All About Fort Smith National Historic Site
Location: Fort Smith, Arkansas
Park Website: https://www.nps.gov/fosm/index.htm
Fort Smith National Historic Site was established in 1961 to preserve the remaining historic buildings of Fort Smith. Established in 1817, the fort served as the location for several key points in history, including the Trail of Tears and the federal courthouse serving much of the West in the late 1800s.
Today the park sits on 75 acres of downtown Fort Smith, Arkansas on the banks of the Arkansas River.
What to See at Fort Smith National Historic Site
The Visitor’s Center
The visitor center at Fort Smith will be the first building you see as you approach the park sign and entrance. Stop here to pick up your park passport stamps, talk with a ranger about any upcoming programs, and pick up a unigrid. Be sure to check out the exhibits upstairs and downstairs as well.
Take a ranger-led tour.
At all national park fort sites, we highly recommend taking the guided ranger-led tour of the grounds and buildings. After all, who doesn’t love an afternoon with a park ranger? Tours of the grounds leave the visitor’s center multiple times per day.
Hike to the first Fort Smith location.
As mentioned above, the current building on the grounds of Fort Smith National Historic Site is not located on the grounds of the original fort. The remnants of the original fort can be found a short distance from the parking area along the Arkansas River. Walk the trail and see the location chosen by Major Stephen H. Long when the fort was established on December 25, 1817.
Sit in the Federal Courthouse.
One of the highlights of the exhibits at Fort Smith is stepping into the replica courtroom of Judge Isaac C. Parker who presided at the federal courthouse located at Fort Smith from 1872 to 1896. Parker became well-known as the ‘Hangin’ Judge’ for sentencing more than 160 people to death on the Fort Smith gallows. Visitors can see a replica gallows on the grounds near the visitor’s center.

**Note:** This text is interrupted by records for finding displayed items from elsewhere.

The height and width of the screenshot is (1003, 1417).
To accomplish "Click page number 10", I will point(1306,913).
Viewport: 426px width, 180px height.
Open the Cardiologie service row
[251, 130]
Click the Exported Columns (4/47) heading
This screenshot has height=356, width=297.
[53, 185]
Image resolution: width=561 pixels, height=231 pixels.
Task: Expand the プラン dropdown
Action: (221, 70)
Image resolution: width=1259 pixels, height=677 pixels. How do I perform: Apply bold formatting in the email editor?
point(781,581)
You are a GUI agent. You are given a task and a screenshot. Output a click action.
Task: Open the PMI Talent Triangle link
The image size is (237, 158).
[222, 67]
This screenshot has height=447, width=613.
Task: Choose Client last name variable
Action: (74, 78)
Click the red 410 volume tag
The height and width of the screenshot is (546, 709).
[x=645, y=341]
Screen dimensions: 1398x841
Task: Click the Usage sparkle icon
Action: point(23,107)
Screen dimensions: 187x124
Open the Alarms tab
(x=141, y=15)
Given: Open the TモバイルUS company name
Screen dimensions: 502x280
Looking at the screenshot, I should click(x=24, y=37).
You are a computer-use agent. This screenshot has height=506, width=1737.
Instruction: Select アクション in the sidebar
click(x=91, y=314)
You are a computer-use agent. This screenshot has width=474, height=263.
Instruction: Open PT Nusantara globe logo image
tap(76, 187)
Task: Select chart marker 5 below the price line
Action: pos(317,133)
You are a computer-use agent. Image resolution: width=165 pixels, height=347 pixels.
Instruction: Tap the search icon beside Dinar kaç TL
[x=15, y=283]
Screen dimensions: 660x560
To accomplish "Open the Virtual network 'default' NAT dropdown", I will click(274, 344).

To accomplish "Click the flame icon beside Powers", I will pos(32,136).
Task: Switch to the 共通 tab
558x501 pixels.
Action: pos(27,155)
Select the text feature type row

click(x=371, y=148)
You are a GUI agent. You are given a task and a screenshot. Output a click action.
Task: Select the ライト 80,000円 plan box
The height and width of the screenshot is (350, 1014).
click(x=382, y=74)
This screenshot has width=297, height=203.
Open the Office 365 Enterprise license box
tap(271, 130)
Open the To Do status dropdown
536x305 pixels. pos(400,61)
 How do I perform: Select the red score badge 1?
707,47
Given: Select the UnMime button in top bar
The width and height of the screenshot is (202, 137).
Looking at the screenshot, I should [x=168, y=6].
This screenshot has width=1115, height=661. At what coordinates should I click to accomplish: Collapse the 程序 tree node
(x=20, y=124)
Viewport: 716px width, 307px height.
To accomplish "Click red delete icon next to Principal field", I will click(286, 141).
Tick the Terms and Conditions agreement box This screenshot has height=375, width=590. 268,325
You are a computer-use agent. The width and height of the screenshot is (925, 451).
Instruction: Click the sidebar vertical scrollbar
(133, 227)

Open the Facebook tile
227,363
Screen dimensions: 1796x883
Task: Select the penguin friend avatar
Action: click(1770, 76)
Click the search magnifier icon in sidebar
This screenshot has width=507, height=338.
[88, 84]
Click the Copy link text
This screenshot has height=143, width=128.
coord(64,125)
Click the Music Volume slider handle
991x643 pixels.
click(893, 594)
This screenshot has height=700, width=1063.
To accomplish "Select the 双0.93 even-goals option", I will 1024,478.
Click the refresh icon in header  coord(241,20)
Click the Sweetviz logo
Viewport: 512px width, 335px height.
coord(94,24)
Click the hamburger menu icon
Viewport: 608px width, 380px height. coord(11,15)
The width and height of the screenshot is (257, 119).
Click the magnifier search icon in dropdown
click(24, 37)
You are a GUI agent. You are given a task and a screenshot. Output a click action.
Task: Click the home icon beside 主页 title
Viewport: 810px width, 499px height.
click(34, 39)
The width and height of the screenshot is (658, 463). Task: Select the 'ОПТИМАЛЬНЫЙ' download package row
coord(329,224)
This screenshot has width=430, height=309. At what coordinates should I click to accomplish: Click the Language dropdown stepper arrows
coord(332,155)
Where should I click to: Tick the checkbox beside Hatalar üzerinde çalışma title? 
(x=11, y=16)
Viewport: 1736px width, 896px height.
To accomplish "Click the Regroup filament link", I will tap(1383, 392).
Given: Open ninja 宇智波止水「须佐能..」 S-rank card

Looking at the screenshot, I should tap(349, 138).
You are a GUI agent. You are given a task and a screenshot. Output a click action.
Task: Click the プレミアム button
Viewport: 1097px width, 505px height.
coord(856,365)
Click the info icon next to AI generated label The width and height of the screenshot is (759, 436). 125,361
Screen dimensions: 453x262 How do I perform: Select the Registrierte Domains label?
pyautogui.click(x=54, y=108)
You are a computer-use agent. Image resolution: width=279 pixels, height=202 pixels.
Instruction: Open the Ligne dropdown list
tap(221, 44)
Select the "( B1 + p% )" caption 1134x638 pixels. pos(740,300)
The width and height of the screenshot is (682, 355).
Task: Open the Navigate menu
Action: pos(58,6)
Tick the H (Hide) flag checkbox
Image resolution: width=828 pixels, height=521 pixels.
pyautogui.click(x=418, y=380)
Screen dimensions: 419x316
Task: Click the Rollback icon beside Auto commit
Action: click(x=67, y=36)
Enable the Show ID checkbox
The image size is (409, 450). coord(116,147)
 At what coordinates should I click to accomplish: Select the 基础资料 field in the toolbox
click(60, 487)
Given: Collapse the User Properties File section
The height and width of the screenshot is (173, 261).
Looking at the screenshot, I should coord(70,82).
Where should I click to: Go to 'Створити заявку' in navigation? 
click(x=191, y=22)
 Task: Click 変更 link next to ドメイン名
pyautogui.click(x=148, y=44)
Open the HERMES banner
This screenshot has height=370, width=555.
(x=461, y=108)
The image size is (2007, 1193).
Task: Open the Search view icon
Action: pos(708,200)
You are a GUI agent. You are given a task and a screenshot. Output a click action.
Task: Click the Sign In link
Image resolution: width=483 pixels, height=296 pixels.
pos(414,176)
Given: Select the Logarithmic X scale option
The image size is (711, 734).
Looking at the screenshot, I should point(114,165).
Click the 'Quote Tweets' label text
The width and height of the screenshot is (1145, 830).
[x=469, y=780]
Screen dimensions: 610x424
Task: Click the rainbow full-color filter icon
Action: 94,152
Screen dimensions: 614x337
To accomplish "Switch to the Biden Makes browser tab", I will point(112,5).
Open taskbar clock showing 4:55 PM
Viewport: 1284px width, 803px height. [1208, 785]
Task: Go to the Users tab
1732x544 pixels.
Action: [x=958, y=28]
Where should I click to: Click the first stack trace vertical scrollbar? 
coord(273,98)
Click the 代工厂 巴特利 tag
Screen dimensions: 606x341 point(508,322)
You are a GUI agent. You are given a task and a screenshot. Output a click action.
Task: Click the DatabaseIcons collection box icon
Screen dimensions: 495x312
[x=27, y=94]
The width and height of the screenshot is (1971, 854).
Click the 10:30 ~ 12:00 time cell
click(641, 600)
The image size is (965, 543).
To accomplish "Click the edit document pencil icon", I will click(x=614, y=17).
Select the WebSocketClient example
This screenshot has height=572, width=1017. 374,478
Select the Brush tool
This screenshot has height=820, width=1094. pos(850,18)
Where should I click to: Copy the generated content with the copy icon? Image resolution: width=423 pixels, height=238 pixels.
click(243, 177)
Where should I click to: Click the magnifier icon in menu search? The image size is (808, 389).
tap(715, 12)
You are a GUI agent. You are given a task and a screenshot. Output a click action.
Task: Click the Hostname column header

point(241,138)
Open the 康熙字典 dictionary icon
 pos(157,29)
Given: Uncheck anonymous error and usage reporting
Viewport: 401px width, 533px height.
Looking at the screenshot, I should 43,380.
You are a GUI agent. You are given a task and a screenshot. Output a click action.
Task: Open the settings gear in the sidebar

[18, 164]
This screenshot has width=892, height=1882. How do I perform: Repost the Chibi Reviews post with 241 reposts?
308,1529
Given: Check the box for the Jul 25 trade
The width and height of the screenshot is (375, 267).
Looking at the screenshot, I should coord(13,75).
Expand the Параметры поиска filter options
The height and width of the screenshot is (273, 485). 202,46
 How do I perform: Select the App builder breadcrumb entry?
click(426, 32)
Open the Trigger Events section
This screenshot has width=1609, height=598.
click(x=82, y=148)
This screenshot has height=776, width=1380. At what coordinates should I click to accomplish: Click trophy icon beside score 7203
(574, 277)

Visit the “Hell on the Border” Jail.
In 1885, Anna Dawes visited Fort Smith on a tour of the West with her father, then a United States Senator. Ms. Dawes was shocked to see the living conditions of inmates at the federal jail located in the basement of the Fort Smith courthouse. Writing in an article back east, she called the Fort Smith jail “a Hell upon Earth.” In part, her advocacy led to the construction of a new jail in 1887.
More #Parkchasing Tips
- Spend some time in the Fort Smith area. The area near the National Historic Site is full of unique shops and restaurants to add to the experience of your visit. If you have time, plan to spend some time wandering the area and riding the historic streetcar line.
- Add it to a #parkchasing road trip. If you have additional time, there are several National Park units near Fort Smith National Historic Site. Add this unit on to a longer national park road trip throughout the Midwest!